I read a lot while I recovered. I found using the computer jarring and adopted an analog diet of books, pens and paper. The usual demands on my mind to be in the present with an eye on the future were lifted. I had space and a need to look into the past.
I followed an urge to investigate my grandfather’s WWII experiences. I met with my grandmother to record her memories and what my grandfather shared with her.
I read a lot about Lvov, the war, and Soviet Jews, which quickly confirmed that, yes, I was definitely a Jew, if reading about the Holocaust was making me feel better.
The heavy handed censorship of the Soviet Union meant my grandparents had limited access to literature, art, and psychology – outlets that would have helped them heal from the traumas of the war. I was lucky to have access to all three. I learned that my own meltdown was the result of open scars passed down, and the pressure of living as a memorial candle for a tragic story. But it wasn’t just about me.

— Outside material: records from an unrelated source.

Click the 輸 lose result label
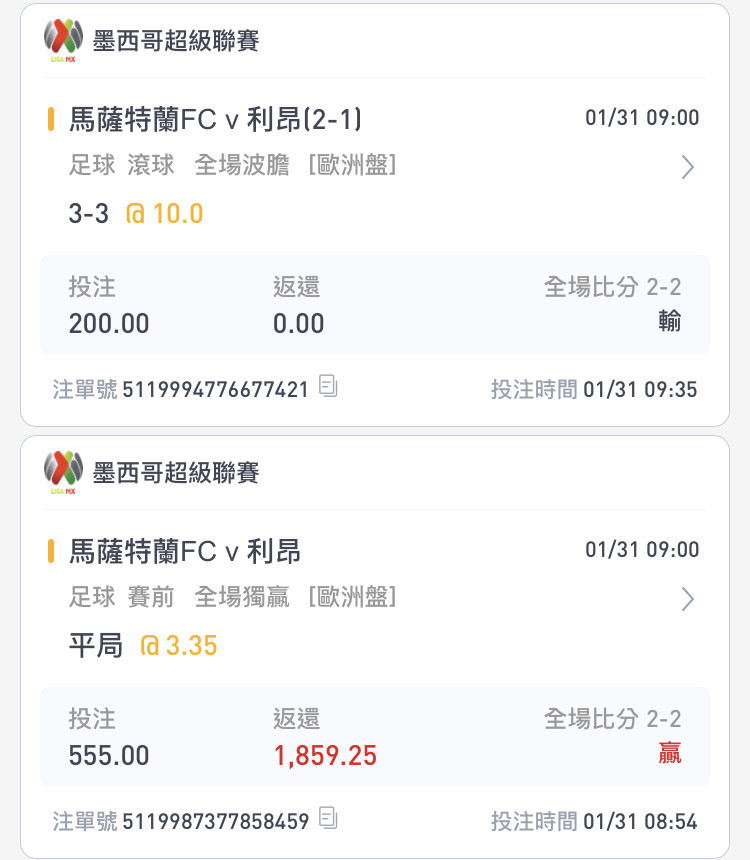Screen dimensions: 750x860 (x=669, y=321)
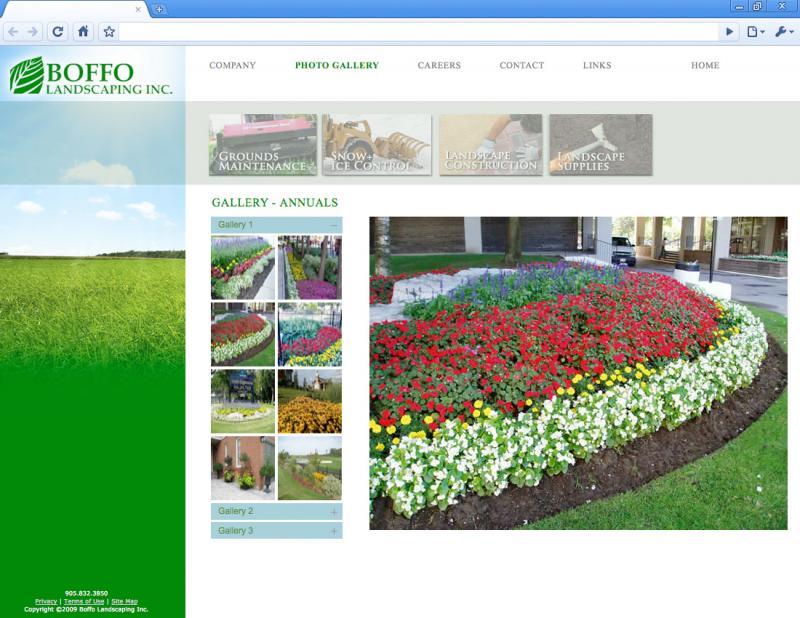Viewport: 800px width, 618px height.
Task: Click the orange marigold field thumbnail
Action: pyautogui.click(x=309, y=401)
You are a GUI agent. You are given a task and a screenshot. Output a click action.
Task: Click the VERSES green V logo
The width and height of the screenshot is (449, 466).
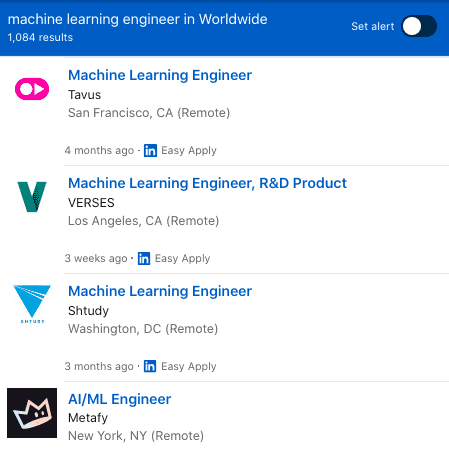(32, 197)
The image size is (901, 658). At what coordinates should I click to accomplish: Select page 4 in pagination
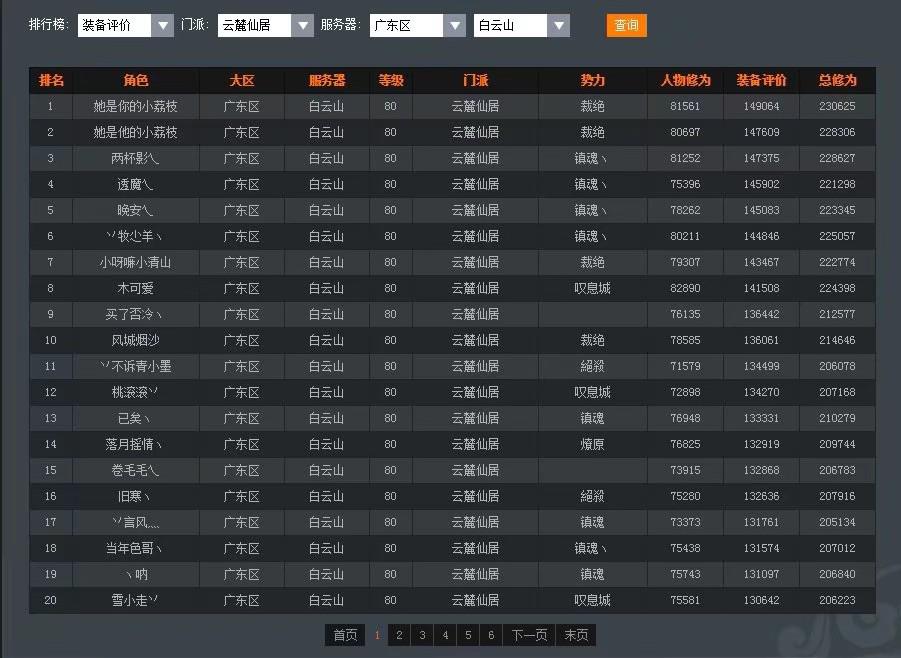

After my grandfather’s passing, my grandmother stopped reporting and started telling and feeling out the family stories. Speaking about Rivka, my grandfather’s mother, was the most difficult. When my grandmother spoke about Rivka losing her children, she felt a mother’s loss and wept. “She died in the ghetto knowing she had already lost two sons and a husband. Dying probably didn’t seem so bad.” While difficult, these cathartic conversations gave me something profound to latch onto for meaning. It also let me see my grandmother’s strength.
One story in particular rerouted me to a calling and the reason these words exist today. In the last few days of the war, as it became clear the Russians would win, Soviet soldiers serving alongside my grandfather looted German apartments and businesses. They took guns, tools, machinery, fabric, musical instruments, boots, women, anything. My grandfather grabbed notebooks and paper. My grandmother assured me it was the only thing he’d ever taken out of turn in his life. When I heard that whatever lived and struggled inside of me broke out of its cage.
The day before he died, my grandfather let me shave him. He let me hold his cheeks and chin. He laughed when it got too ticklish and held my elbow to give me extra control. It was the closest I had ever been to him. My grandmother would later tell me, that night he told her he loved her and wanted to make love.
My grandfather left quickly and without suffering. He knew he was dying. We knew he knew because he laughed more, became gentler, and softened his gaze. In his death, he found what he had a hard time finding in life, ease. And he gave me a story to write, so I could find the same.
Elena Reitman is a writer from Seattle. She moved to the US from the Soviet Union with her family in 1991.